EXERCISE TEXT:
%%
Engineers at the Massachusetts Institute of Technology (MIT) have claimed that new commercially-available superconductors could enable them to build an operational nuclear fusion reactor in as little as ten years. Known as an ARC reactor, this would be a small version of the toroidal tokomak reactor type, similar to the large reactor currently being built by international fusion project Iter in southern France.
The ARC reactor — the acronym stands for affordable, robust, compact; although it probably owes something to the fictional power reactor in the Iron Man superhero films and comics — uses rare-earth barium copper oxide (REBCO) tapes to form its magnets. These are claimed to produce a stronger magnetic field than the superconductors used in other tokomak designs (Iter, designed before REBCO became available, uses two superconductors, niobium-tin and niobium-titanium), which in turn means that the fusion reactor can be smaller, about half the size of Iter’s 6m diameter: this means it would also be cheaper and quicker to build. REBCO becomes superconducting at temperatures of around 90-100K, rather than the 4K critical temperature of Iter’s magnets; this means that cooling can be achieved with liquid neon, hydrogen or even nitrogen rather than liquid helium, making cryogenics simpler and cheaper.
The design, which was the result of a student design project following on from a reactor design course led by Dennis Whyte, director of MIT’s plasma science and fusion centre, features a few refinements to the Iter-type design. These are described in a paper co-written by Whyte, PhD student Brandon Sorbom and colleagues in the journal Fusion Engineering and Design.
Specially-designed joints in the magnets allow the core of the tokamak, the toroidal vacuum vessel, to be removable without the need for dismantling the entire device, making it very suitable for research and systems optimisation. The ‘blanket’ of the device, the component which faces the hot fusion plasma while also capturing the fast neutrons generated by the fusion process (which both allows the heat to be recovered from the reaction and also generates the radioactive isotope of hydrogen, tritium, which is one of the raw materials for fusion), is not a series of solid blocks as it is in Iter.
%%
WORK TO COMPLETE:
**a.** Decide whether each statement agrees with the ARC reactor text above. Answer yes or no for each, and quote the deciding words of the text.
(i) Iter's magnets are made with REBCO tapes.
(ii) REBCO magnets can be cooled with liquid nitrogen.
(iii) The blanket of the ARC reactor is a series of solid blocks.
**b.** According to the ARC reactor text, what is the critical temperature of Iter's magnets?
**c.** Carry the ARC reactor text forward from its final sentence.

SUPPLIED MATERIAL:
%%
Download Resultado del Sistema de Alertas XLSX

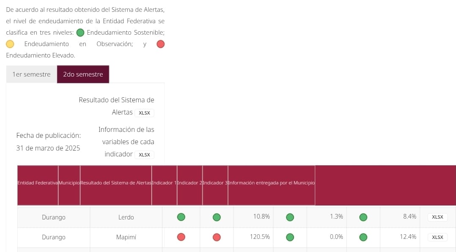click(x=144, y=113)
%%
TASK RESULTS:
**a.**
(i) No: "Iter, designed before REBCO became available, uses two superconductors, niobium-tin and niobium-titanium"
(ii) Yes: "cooling can be achieved with liquid neon, hydrogen or even nitrogen rather than liquid helium"
(iii) No: "is not a series of solid blocks as it is in Iter"

**b.** 4K.

**c.**
Instead, it’s composed of a molten salt known as FLiBe (a mixture of lithium and beryllium fluoride) which is circulated slowly and continuously around the inner walls of the torus at a temperature of about 900K. FLiBe is a proposed solvent for use in liquid fluoride thorium reactors — fission reactors that run on thorium fuel rather than uranium — and there is a large body of research on its properties and industrial use. This is also easy to replace, Whyte said, making maintenance easier.
Whyte and Sorbom believe that the ARC reactor should be able to produce three times as much energy as it takes to sustain the fusion reactor, and with further design refinements this ratio could be doubled; this would produce enough electricity for around 100,000 people. Devices of similar complexity have taken around five years to build, they add, meaning that a decade might be a realistic time-frame to build and test an ARC reactor.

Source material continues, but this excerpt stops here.